» **Extract provided**

————————

From 5b2753fc3e8a72253310d01a8b0a5bb05d917ef8 Mon Sep 17 00:00:00 2001
From: LEROY Christophe <christophe.leroy@c-s.fr>
Date: Wed, 22 Apr 2015 12:06:45 +0200
Subject: powerpc/8xx: Implementation of PAGE_EXEC

This patch implements PAGE_EXEC capability on the 8xx.

All pages PP exec bits are set to 000, which means Execute for
Supervisor and no Execute for User.
Then we use the APG to say whether accesses are according to Page
rules, "all Supervisor" rules (Exec for all) and
"all User" rules (Exec for noone)

Therefore, we define 4 APG groups. msb is _PAGE_EXEC,
lsb is _PAGE_USER. MI_AP is initialised as follows:
GP0 (00) => Not User, no exec => 11 (all accesses performed as user)
GP1 (01) => User but no exec => 11 (all accesses performed as user)
GP2 (10) => Not User, exec => 01 (rights according to page definition)
GP3 (11) => User, exec => 00 (all accesses performed as supervisor)

Signed-off-by: Christophe Leroy <christophe.leroy@c-s.fr>
[scottwood: comments: s/exec/data/ on data side, and s/pages/pages'/]
Signed-off-by: Scott Wood <scottwood@freescale.com>

diff --git a/arch/powerpc/include/asm/cputable.h b/arch/powerpc/include/asm/cputable.h
index 6367b83..ae1fa65 100644
--- a/arch/powerpc/include/asm/cputable.h
+++ b/arch/powerpc/include/asm/cputable.h
@@ -366,7 +366,7 @@ enum {
 	    CPU_FTR_USE_TB | CPU_FTR_MAYBE_CAN_NAP | \
 	    CPU_FTR_COMMON | CPU_FTR_FPU_UNAVAILABLE)
 #define CPU_FTRS_CLASSIC32	(CPU_FTR_COMMON | CPU_FTR_USE_TB)
-#define CPU_FTRS_8XX	(CPU_FTR_USE_TB)
+#define CPU_FTRS_8XX	(CPU_FTR_USE_TB | CPU_FTR_NOEXECUTE)
 #define CPU_FTRS_40X	(CPU_FTR_USE_TB | CPU_FTR_NODSISRALIGN | CPU_FTR_NOEXECUTE)
 #define CPU_FTRS_44X	(CPU_FTR_USE_TB | CPU_FTR_NODSISRALIGN | CPU_FTR_NOEXECUTE)
 #define CPU_FTRS_440x6	(CPU_FTR_USE_TB | CPU_FTR_NODSISRALIGN | CPU_FTR_NOEXECUTE | \
diff --git a/arch/powerpc/include/asm/mmu-8xx.h b/arch/powerpc/include/asm/mmu-8xx.h
index d41200c..f05500a 100644
--- a/arch/powerpc/include/asm/mmu-8xx.h
+++ b/arch/powerpc/include/asm/mmu-8xx.h
@@ -27,6 +27,19 @@
 #define MI_Ks		0x80000000	/* Should not be set */
 #define MI_Kp		0x40000000	/* Should always be set */
 
+/*
+ * All pages' PP exec bits are set to 000, which means Execute for Supervisor
+ * and no Execute for User.
+ * Then we use the APG to say whether accesses are according to Page rules,
+ * "all Supervisor" rules (Exec for all) and "all User" rules (Exec for noone)

————————

» **Information**
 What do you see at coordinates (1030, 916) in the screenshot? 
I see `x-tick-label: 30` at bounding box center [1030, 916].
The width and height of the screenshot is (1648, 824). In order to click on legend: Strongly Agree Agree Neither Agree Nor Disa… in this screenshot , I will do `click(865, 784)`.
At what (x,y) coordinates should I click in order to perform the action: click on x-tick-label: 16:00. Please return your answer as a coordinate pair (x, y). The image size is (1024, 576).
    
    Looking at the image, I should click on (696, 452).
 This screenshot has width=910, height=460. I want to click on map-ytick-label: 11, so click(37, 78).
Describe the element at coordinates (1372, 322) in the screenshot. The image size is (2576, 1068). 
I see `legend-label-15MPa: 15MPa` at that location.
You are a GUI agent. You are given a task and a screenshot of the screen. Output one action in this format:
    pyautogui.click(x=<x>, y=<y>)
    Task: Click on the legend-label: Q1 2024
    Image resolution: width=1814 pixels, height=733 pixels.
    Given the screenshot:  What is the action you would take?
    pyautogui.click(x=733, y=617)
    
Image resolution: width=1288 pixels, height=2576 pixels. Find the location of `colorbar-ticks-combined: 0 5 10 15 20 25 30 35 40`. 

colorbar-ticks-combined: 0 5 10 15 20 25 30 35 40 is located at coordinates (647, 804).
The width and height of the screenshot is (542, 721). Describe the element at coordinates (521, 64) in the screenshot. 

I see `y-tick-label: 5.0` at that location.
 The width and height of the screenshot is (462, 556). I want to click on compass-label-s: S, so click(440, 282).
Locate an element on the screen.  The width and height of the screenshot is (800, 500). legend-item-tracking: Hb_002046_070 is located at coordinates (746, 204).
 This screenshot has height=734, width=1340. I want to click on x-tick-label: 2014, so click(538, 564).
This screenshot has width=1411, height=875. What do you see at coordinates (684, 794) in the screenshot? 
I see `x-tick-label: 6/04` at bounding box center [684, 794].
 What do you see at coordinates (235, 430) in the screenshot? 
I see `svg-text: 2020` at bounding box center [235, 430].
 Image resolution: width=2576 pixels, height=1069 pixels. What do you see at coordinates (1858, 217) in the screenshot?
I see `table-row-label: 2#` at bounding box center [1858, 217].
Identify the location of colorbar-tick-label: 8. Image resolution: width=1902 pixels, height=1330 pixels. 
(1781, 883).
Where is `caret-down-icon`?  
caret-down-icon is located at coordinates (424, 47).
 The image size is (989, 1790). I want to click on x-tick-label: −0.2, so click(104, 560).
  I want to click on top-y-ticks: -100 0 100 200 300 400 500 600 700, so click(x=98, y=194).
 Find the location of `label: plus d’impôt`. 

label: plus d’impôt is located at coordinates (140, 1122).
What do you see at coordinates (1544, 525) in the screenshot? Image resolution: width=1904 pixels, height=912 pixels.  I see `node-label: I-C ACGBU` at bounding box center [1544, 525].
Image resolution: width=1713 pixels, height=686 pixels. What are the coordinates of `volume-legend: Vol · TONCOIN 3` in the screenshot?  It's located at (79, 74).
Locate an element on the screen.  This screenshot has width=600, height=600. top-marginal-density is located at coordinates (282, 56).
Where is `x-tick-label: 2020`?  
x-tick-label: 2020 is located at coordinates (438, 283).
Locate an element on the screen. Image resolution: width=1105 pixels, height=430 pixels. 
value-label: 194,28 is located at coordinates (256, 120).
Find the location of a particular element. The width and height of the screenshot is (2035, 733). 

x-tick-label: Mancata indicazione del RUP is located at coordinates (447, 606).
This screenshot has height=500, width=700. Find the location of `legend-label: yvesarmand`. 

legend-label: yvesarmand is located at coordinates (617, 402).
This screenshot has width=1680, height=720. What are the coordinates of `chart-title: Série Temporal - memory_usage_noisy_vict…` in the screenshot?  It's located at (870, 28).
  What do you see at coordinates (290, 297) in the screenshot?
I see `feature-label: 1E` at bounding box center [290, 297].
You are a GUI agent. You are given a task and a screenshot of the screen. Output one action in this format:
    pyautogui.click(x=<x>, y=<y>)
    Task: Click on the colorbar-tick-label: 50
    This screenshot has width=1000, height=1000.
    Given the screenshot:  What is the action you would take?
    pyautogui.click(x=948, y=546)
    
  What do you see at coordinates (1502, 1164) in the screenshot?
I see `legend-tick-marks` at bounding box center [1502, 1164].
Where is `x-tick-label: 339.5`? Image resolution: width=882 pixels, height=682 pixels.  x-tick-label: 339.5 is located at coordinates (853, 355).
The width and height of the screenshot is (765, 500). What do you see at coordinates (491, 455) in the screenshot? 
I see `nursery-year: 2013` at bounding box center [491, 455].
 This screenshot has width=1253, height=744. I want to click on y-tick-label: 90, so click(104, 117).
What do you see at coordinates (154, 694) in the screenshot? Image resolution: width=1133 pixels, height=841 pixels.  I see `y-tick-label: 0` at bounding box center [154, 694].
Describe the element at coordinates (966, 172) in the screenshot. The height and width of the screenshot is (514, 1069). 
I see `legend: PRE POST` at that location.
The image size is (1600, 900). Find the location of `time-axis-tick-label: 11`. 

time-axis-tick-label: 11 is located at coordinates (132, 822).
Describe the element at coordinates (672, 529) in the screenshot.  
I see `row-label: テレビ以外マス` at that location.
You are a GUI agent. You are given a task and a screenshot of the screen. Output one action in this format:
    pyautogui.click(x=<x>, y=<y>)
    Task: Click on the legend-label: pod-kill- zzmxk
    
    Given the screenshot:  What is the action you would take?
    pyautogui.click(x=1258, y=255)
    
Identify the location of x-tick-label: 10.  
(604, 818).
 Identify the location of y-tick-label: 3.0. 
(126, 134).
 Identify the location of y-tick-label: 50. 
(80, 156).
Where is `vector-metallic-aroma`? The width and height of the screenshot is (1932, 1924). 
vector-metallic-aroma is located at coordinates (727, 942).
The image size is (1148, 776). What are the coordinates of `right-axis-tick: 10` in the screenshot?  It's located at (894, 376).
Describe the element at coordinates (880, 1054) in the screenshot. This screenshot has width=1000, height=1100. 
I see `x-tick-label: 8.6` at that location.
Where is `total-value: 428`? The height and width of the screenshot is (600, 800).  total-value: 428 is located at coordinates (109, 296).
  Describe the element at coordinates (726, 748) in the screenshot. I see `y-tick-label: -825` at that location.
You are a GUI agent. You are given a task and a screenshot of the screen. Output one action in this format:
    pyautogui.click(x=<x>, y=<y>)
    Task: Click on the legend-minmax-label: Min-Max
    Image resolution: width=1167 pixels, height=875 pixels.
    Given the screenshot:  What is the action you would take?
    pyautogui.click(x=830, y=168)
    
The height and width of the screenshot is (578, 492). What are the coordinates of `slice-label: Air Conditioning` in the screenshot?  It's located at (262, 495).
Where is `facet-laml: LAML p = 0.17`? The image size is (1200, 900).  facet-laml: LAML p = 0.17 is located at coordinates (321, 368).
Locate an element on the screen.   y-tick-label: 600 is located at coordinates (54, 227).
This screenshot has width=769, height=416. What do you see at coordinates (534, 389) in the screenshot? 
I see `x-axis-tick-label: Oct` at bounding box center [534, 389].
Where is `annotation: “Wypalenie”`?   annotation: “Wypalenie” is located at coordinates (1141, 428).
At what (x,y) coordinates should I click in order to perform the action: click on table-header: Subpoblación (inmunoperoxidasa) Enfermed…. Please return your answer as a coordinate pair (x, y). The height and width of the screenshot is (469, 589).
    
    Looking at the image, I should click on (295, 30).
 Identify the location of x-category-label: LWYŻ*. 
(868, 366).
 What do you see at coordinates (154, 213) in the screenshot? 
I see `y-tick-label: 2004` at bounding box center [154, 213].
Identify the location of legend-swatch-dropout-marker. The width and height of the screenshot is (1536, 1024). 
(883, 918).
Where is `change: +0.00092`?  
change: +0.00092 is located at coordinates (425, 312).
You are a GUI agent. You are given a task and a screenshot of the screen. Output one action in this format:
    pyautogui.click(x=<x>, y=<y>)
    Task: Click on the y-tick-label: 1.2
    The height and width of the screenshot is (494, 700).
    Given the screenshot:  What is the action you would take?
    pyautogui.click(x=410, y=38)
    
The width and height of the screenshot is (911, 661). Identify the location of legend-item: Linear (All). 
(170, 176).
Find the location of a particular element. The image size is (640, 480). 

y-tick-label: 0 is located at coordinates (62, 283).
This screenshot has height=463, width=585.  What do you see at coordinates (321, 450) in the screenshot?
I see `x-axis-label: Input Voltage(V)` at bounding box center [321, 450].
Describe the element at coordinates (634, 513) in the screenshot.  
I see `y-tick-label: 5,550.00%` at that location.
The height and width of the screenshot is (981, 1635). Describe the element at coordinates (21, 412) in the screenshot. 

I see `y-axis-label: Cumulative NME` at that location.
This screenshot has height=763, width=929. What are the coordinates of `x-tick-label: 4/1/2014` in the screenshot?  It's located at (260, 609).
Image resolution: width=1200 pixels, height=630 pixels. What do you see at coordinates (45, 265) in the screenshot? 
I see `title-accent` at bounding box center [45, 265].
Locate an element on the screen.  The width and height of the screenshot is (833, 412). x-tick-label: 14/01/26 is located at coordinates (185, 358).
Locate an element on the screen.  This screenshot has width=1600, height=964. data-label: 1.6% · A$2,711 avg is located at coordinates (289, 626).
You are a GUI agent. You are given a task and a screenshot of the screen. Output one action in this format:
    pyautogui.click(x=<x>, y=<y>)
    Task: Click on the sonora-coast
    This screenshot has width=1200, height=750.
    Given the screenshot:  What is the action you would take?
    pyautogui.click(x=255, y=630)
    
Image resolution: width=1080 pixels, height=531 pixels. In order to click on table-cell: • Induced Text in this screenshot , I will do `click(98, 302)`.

————————

» **What the exercise asks**
Continue the 8xx PAGE_EXEC patch from its last line shown.

» **Exercise result**
+ * Therefore, we define 4 APG groups. msb is _PAGE_EXEC, lsb is _PAGE_USER
+ * 0 (00) => Not User, no exec => 11 (all accesses performed as user)
+ * 1 (01) => User but no exec => 11 (all accesses performed as user)
+ * 2 (10) => Not User, exec => 01 (rights according to page definition)
+ * 3 (11) => User, exec => 00 (all accesses performed as supervisor)
+ */
+#define MI_APG_INIT	0xf4ffffff
+
 /* The effective page number register.  When read, contains the information
  * about the last instruction TLB miss.  When MI_RPN is written, bits in
  * this register are used to create the TLB entry.
@@ -87,6 +100,19 @@
 #define MD_Ks		0x80000000	/* Should not be set */
 #define MD_Kp		0x40000000	/* Should always be set */
 
+/*
+ * All pages' PP data bits are set to either 000 or 011, which means
+ * respectively RW for Supervisor and no access for User, or RO for
+ * Supervisor and no access for user.
+ * Then we use the APG to say whether accesses are according to Page rules or
+ * "all Supervisor" rules (Access to all)
+ * Therefore, we define 2 APG groups. lsb is _PAGE_USER
+ * 0 => No user => 01 (all accesses performed according to page definition)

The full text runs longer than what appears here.